講演情報

[15p-K406-7]Quantum Architecture Search with Neural Predictor Based on ZX-Diagram

〇Shanchuan Li1, Daisuke Tsukayama1, Jun-ichi Shirakashi1, Tetsuo Shibuya2, Hiroshi Imai2 (1.Tokyo Univ. Agr. & Tech., 2.Univ. Tokyo)

キーワード:

Variational Quantum Eigensolver、Gate-Based Quantum Computer、Quantum Architecture Search

Quantum architecture search (QAS) has attracted significant attention as a strategy to automate the design of parameterized quantum circuits in variational quantum algorithms (VQAs).
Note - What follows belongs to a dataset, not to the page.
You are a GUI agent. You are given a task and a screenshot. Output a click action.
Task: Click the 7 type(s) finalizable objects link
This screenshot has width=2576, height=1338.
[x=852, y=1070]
Yet, it often requires evaluating a large number of candidate circuits, leading to high computational costs. Performance predictors help mitigate this issue by quickly estimating circuit “quality,” thereby reducing the number of circuits that must undergo resource-intensive, high-fidelity optimizations. In the noisy intermediate-scale quantum (NISQ) era, VQAs are widely adopted thanks to their error resilience and flexible demands on quantum hardware, though their performance depends strongly on the structure of the underlying quantum circuits. QAS, which systematically explores circuit configurations, naturally complements VQAs by automating the search for high-performance circuit designs.